_ACTIVITY_
Beginning with the line that holds "Given: Click the", copy each line to the end of the records exactly, except the pictures.
***
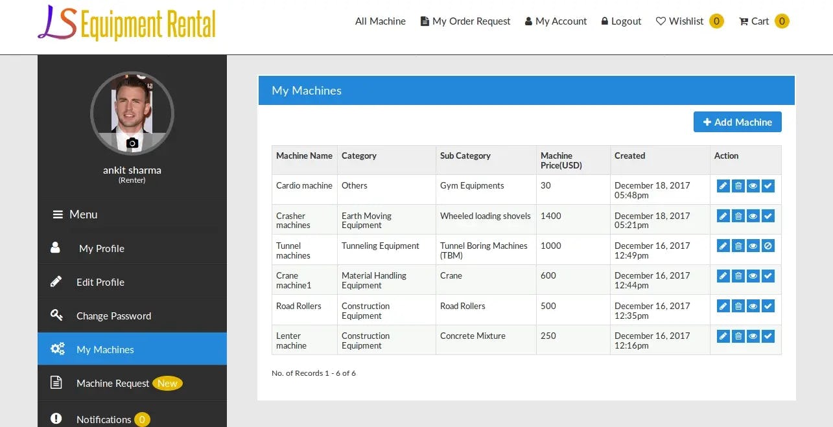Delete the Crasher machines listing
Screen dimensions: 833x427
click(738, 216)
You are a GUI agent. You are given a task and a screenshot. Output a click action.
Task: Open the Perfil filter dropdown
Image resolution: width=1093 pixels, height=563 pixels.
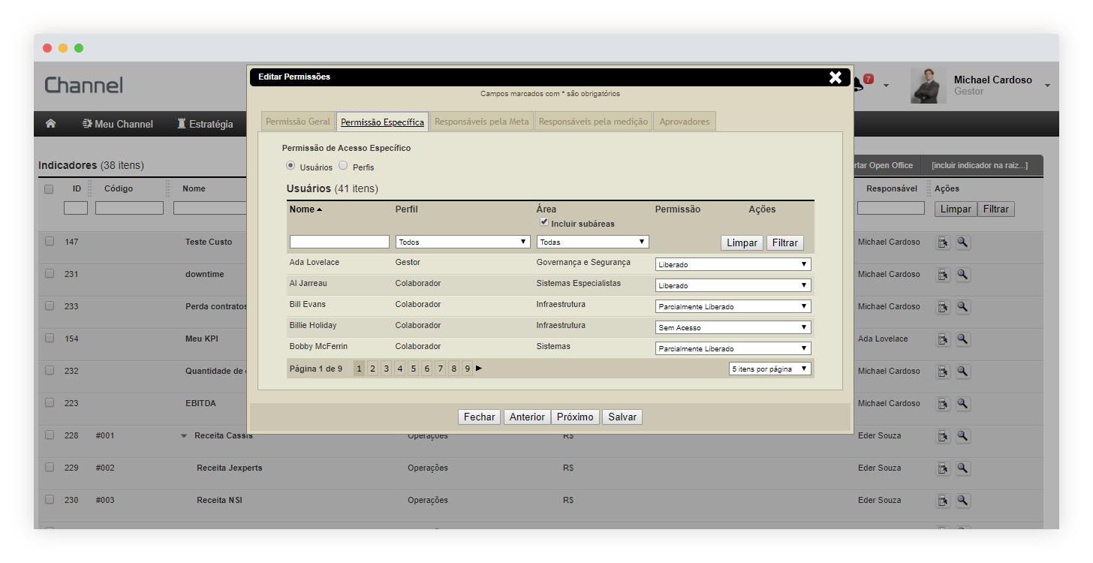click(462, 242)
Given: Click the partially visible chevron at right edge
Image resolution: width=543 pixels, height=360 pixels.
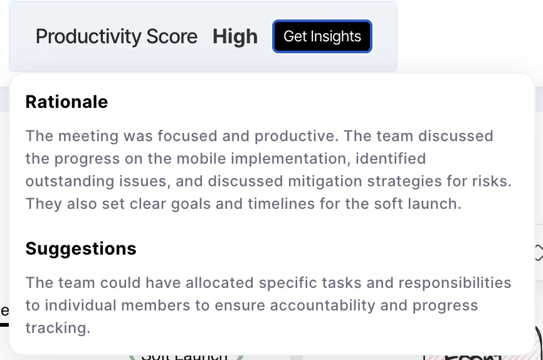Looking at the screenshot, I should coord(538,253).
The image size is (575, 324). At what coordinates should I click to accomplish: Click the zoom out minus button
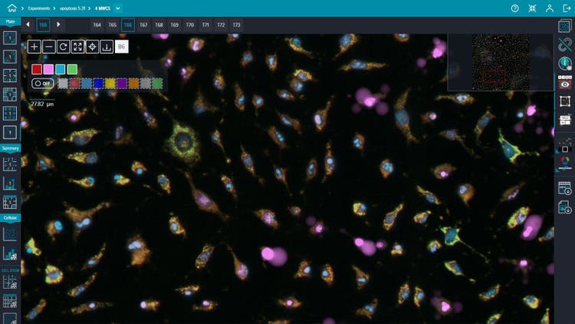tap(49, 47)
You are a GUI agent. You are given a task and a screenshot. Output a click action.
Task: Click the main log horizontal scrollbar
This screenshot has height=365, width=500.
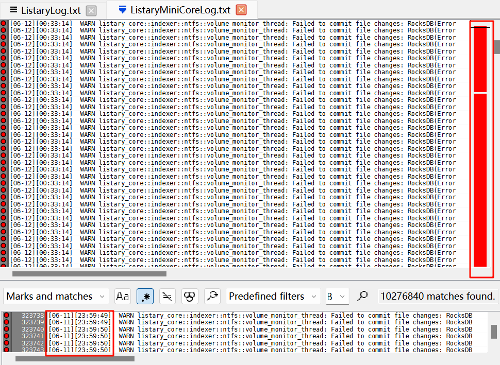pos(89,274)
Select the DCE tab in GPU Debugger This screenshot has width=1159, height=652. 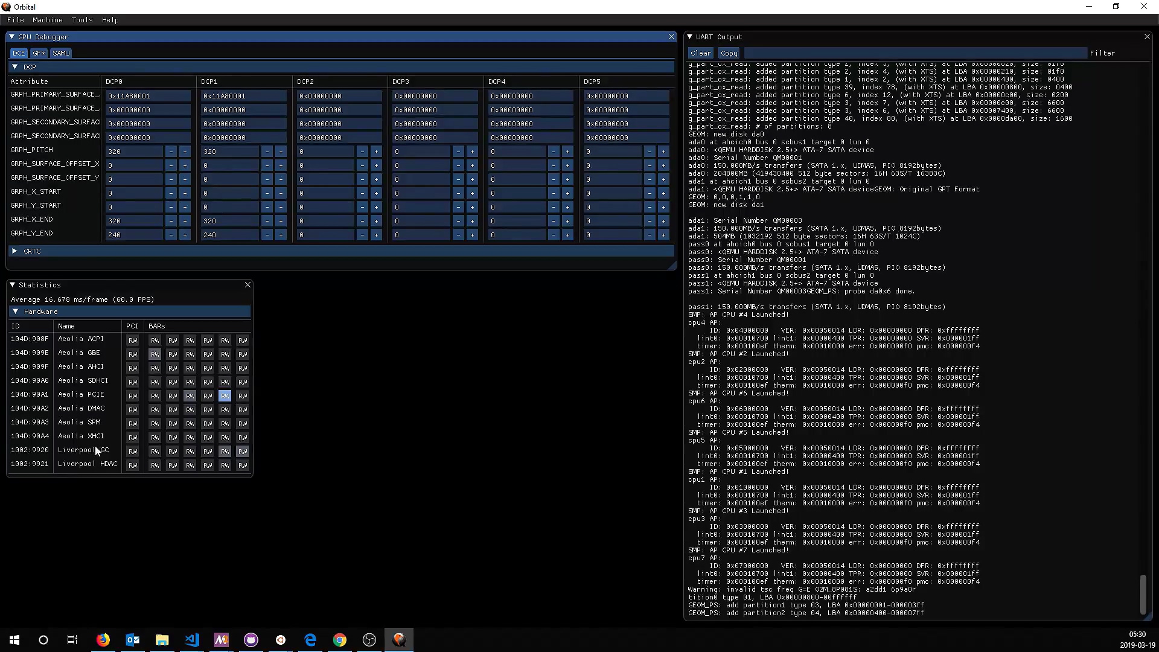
***
_OUTPUT FOR THIS EXERCISE_
Given: Click the partially visible chevron at right edge
Image resolution: width=543 pixels, height=360 pixels.
Looking at the screenshot, I should coord(538,253).
The image size is (575, 324). At what coordinates should I click to accomplish: Click the zoom out minus button
tap(49, 47)
You are a GUI agent. You are given a task and a screenshot. Output a click action.
Task: Click the main log horizontal scrollbar
This screenshot has height=365, width=500.
pos(89,274)
Select the DCE tab in GPU Debugger This screenshot has width=1159, height=652. 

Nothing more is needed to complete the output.